**Problem statement:**
On how many lines of the records below does the string "computer" appear? Reply with only the number.

(Collected data entries)
-- Opening Marker --

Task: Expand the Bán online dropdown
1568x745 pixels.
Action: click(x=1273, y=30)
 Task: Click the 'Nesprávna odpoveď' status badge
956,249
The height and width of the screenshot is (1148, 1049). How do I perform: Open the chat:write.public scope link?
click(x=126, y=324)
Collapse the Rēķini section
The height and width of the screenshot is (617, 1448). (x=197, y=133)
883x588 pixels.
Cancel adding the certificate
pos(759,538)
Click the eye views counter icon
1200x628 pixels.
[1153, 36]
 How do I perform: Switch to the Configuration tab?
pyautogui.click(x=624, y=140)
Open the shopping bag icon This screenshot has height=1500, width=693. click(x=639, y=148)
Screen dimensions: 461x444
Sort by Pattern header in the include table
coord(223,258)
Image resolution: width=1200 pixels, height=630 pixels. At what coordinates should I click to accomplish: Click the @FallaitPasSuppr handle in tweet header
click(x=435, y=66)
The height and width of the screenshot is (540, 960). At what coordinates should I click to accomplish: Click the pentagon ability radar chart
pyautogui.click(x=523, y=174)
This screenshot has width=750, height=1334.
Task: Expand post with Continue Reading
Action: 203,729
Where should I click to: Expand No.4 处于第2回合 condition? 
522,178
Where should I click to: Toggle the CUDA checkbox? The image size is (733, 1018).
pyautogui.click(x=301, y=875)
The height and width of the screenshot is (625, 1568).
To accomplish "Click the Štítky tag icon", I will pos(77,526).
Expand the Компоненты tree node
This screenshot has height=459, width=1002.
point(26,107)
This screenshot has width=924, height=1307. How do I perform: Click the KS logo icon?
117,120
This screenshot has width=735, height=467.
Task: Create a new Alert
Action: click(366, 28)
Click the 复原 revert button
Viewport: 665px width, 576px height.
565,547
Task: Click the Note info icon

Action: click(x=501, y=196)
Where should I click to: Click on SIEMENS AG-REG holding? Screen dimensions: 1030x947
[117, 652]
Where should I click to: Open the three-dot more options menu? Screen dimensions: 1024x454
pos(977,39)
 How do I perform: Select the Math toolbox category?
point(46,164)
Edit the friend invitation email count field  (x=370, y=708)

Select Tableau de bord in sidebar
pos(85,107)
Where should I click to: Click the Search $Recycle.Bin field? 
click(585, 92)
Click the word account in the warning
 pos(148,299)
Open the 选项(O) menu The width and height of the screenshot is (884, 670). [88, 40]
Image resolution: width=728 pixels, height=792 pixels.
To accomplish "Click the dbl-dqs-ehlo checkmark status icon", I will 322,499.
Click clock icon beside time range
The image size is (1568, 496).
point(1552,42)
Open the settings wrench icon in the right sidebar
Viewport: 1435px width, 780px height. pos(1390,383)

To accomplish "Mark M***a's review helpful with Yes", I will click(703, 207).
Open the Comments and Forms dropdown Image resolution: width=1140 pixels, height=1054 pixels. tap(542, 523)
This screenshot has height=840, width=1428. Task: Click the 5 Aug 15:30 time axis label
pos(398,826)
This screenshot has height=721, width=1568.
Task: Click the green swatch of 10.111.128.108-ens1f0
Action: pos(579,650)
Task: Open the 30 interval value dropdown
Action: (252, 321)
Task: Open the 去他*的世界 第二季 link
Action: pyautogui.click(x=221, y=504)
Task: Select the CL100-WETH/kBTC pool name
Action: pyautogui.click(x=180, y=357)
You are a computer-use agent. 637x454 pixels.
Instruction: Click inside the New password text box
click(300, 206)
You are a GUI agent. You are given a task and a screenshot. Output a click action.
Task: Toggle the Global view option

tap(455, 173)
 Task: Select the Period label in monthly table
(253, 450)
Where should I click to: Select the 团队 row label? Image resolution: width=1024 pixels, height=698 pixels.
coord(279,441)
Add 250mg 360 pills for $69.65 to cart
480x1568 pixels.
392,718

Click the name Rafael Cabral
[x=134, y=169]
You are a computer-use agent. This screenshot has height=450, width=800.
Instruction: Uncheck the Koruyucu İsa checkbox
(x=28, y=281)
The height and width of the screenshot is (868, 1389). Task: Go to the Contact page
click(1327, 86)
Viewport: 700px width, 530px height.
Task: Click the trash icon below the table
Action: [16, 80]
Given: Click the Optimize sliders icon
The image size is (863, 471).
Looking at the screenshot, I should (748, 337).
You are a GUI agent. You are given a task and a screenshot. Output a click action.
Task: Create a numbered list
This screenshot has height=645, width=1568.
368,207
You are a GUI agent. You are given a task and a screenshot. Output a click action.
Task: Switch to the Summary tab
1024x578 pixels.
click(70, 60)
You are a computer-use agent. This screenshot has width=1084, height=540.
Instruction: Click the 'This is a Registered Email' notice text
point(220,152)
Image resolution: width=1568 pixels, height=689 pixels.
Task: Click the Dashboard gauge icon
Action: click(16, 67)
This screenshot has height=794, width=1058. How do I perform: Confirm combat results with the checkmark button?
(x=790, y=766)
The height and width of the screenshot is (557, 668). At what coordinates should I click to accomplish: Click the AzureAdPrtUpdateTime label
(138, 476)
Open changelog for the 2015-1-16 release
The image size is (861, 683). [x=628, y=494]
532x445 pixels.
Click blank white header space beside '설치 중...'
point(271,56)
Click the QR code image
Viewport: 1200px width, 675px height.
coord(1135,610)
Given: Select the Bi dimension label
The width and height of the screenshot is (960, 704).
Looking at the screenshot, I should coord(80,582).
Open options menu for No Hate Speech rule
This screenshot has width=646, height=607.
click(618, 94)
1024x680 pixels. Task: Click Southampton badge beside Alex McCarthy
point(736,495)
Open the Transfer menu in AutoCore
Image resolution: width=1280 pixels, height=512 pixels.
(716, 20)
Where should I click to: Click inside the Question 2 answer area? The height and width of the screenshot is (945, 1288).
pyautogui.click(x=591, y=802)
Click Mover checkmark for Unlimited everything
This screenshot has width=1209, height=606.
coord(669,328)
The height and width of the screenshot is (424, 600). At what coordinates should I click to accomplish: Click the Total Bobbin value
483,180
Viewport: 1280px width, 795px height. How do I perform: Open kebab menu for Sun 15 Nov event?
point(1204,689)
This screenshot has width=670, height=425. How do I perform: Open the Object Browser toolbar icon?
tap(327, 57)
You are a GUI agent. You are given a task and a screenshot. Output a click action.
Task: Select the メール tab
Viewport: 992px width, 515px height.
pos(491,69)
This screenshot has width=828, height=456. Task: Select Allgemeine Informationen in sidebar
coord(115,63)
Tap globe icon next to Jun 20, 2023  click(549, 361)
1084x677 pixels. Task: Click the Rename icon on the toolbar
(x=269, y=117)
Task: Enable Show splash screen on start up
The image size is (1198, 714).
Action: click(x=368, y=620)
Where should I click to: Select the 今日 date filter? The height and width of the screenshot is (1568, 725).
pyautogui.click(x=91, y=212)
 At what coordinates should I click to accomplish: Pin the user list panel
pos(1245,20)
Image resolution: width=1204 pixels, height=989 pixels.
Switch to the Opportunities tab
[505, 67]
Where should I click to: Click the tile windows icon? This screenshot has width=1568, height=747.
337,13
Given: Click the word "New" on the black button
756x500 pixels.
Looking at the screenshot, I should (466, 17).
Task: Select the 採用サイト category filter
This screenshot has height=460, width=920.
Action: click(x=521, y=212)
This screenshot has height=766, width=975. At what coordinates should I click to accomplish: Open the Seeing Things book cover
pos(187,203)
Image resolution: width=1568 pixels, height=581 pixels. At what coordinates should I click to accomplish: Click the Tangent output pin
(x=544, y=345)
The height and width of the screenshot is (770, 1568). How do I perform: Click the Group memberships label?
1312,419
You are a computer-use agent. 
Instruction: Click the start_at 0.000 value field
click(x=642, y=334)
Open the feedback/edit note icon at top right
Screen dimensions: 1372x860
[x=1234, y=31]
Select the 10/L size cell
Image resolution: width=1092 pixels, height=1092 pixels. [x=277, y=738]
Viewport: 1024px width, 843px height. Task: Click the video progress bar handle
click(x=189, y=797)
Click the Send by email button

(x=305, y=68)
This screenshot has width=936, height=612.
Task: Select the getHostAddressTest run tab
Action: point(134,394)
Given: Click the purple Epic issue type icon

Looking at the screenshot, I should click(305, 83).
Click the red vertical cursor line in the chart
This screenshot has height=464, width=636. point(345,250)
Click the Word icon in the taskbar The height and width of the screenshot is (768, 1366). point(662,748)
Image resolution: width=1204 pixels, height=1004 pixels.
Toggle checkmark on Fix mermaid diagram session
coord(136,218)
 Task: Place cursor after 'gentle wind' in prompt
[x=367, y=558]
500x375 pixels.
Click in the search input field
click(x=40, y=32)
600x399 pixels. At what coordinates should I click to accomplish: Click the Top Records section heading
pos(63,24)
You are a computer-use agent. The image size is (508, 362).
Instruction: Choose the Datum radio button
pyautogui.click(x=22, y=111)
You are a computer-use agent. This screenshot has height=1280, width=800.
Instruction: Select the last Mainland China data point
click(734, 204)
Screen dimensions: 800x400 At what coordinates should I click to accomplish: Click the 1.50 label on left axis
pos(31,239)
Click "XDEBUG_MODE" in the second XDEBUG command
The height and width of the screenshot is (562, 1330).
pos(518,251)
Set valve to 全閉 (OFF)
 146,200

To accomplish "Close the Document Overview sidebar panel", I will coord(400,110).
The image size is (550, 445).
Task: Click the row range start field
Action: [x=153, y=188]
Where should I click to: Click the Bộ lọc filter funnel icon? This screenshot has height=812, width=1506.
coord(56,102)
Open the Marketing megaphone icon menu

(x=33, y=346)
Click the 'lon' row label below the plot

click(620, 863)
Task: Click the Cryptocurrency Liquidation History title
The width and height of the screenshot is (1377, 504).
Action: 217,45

-- Closing Marker --

**Written response:**
6